[Dataset records]
————————

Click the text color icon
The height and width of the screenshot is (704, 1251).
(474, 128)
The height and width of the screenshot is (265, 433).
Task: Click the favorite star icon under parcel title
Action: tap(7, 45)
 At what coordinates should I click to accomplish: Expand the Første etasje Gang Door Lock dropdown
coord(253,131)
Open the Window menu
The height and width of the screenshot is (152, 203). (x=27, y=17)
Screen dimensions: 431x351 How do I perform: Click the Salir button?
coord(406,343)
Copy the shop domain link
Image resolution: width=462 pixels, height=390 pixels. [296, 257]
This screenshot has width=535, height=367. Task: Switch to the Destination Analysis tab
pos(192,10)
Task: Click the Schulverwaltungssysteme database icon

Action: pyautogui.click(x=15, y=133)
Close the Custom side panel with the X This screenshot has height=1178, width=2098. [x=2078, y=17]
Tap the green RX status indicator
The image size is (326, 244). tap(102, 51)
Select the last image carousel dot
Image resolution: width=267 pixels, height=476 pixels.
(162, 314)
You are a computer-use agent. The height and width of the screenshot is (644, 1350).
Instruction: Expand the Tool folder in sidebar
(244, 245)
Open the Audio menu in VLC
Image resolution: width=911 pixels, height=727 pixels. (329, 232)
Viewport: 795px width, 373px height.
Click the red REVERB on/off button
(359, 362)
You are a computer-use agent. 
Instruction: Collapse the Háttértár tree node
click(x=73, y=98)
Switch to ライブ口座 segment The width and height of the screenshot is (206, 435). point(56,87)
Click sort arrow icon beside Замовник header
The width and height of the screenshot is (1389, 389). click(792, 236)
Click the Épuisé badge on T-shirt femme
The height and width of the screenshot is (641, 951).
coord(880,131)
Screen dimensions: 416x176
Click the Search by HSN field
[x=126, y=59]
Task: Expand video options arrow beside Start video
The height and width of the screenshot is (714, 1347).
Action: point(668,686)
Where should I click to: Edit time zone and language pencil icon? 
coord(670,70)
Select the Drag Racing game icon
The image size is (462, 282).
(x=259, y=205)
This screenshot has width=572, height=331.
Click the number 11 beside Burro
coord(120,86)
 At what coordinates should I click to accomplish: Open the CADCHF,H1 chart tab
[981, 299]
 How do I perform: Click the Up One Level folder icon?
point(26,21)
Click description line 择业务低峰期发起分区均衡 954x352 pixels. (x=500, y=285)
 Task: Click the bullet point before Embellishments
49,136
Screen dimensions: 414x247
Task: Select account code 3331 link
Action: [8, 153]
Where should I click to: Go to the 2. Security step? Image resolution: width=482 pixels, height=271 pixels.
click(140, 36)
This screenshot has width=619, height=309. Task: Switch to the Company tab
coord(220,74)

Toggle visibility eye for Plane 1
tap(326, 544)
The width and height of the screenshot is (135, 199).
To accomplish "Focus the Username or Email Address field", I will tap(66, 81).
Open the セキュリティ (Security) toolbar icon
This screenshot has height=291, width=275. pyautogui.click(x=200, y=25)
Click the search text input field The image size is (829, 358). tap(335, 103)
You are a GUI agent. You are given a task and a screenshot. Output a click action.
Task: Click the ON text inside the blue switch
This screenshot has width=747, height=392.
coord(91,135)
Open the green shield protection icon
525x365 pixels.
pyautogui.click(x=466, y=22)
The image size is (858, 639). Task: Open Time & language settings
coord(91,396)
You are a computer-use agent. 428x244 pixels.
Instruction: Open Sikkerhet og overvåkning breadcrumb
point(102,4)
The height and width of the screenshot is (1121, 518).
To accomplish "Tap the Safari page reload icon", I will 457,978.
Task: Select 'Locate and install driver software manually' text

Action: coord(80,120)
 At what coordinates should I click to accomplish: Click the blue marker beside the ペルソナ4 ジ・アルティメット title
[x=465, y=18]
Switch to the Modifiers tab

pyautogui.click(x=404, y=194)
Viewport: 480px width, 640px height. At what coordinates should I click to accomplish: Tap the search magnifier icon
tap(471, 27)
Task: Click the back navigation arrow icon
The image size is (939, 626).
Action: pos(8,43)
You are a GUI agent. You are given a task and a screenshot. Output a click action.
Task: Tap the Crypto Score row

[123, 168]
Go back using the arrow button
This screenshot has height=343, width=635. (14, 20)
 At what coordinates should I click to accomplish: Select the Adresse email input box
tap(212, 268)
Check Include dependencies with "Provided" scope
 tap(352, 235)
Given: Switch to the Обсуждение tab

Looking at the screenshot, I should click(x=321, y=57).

————————

_WORK INSTRUCTIONS_. Your answer must be the full set of entries, copied exactly.

_SOLUTION FOR THIS TASK_.
Click the text color icon
The height and width of the screenshot is (704, 1251).
(474, 128)
The height and width of the screenshot is (265, 433).
Task: Click the favorite star icon under parcel title
Action: tap(7, 45)
 At what coordinates should I click to accomplish: Expand the Første etasje Gang Door Lock dropdown
coord(253,131)
Open the Window menu
The height and width of the screenshot is (152, 203). (x=27, y=17)
Screen dimensions: 431x351 How do I perform: Click the Salir button?
coord(406,343)
Copy the shop domain link
Image resolution: width=462 pixels, height=390 pixels. [296, 257]
This screenshot has width=535, height=367. Task: Switch to the Destination Analysis tab
pos(192,10)
Task: Click the Schulverwaltungssysteme database icon

Action: pyautogui.click(x=15, y=133)
Close the Custom side panel with the X This screenshot has height=1178, width=2098. [x=2078, y=17]
Tap the green RX status indicator
The image size is (326, 244). tap(102, 51)
Select the last image carousel dot
Image resolution: width=267 pixels, height=476 pixels.
(162, 314)
You are a computer-use agent. The height and width of the screenshot is (644, 1350).
Instruction: Expand the Tool folder in sidebar
(244, 245)
Open the Audio menu in VLC
Image resolution: width=911 pixels, height=727 pixels. (329, 232)
Viewport: 795px width, 373px height.
Click the red REVERB on/off button
(359, 362)
You are a computer-use agent. 
Instruction: Collapse the Háttértár tree node
click(x=73, y=98)
Switch to ライブ口座 segment The width and height of the screenshot is (206, 435). point(56,87)
Click sort arrow icon beside Замовник header
The width and height of the screenshot is (1389, 389). click(792, 236)
Click the Épuisé badge on T-shirt femme
The height and width of the screenshot is (641, 951).
coord(880,131)
Screen dimensions: 416x176
Click the Search by HSN field
[x=126, y=59]
Task: Expand video options arrow beside Start video
The height and width of the screenshot is (714, 1347).
Action: point(668,686)
Where should I click to: Edit time zone and language pencil icon? 
coord(670,70)
Select the Drag Racing game icon
The image size is (462, 282).
(x=259, y=205)
This screenshot has width=572, height=331.
Click the number 11 beside Burro
coord(120,86)
 At what coordinates should I click to accomplish: Open the CADCHF,H1 chart tab
[981, 299]
 How do I perform: Click the Up One Level folder icon?
point(26,21)
Click description line 择业务低峰期发起分区均衡 954x352 pixels. (x=500, y=285)
 Task: Click the bullet point before Embellishments
49,136
Screen dimensions: 414x247
Task: Select account code 3331 link
Action: [8, 153]
Where should I click to: Go to the 2. Security step? Image resolution: width=482 pixels, height=271 pixels.
click(140, 36)
This screenshot has width=619, height=309. Task: Switch to the Company tab
coord(220,74)

Toggle visibility eye for Plane 1
tap(326, 544)
The width and height of the screenshot is (135, 199).
To accomplish "Focus the Username or Email Address field", I will tap(66, 81).
Open the セキュリティ (Security) toolbar icon
This screenshot has height=291, width=275. pyautogui.click(x=200, y=25)
Click the search text input field The image size is (829, 358). tap(335, 103)
You are a GUI agent. You are given a task and a screenshot. Output a click action.
Task: Click the ON text inside the blue switch
This screenshot has width=747, height=392.
coord(91,135)
Open the green shield protection icon
525x365 pixels.
pyautogui.click(x=466, y=22)
The image size is (858, 639). Task: Open Time & language settings
coord(91,396)
You are a computer-use agent. 428x244 pixels.
Instruction: Open Sikkerhet og overvåkning breadcrumb
point(102,4)
The height and width of the screenshot is (1121, 518).
To accomplish "Tap the Safari page reload icon", I will 457,978.
Task: Select 'Locate and install driver software manually' text

Action: coord(80,120)
 At what coordinates should I click to accomplish: Click the blue marker beside the ペルソナ4 ジ・アルティメット title
[x=465, y=18]
Switch to the Modifiers tab

pyautogui.click(x=404, y=194)
Viewport: 480px width, 640px height. At what coordinates should I click to accomplish: Tap the search magnifier icon
tap(471, 27)
Task: Click the back navigation arrow icon
The image size is (939, 626).
Action: pos(8,43)
You are a GUI agent. You are given a task and a screenshot. Output a click action.
Task: Tap the Crypto Score row

[123, 168]
Go back using the arrow button
This screenshot has height=343, width=635. (14, 20)
 At what coordinates should I click to accomplish: Select the Adresse email input box
tap(212, 268)
Check Include dependencies with "Provided" scope
 tap(352, 235)
Given: Switch to the Обсуждение tab

Looking at the screenshot, I should click(x=321, y=57).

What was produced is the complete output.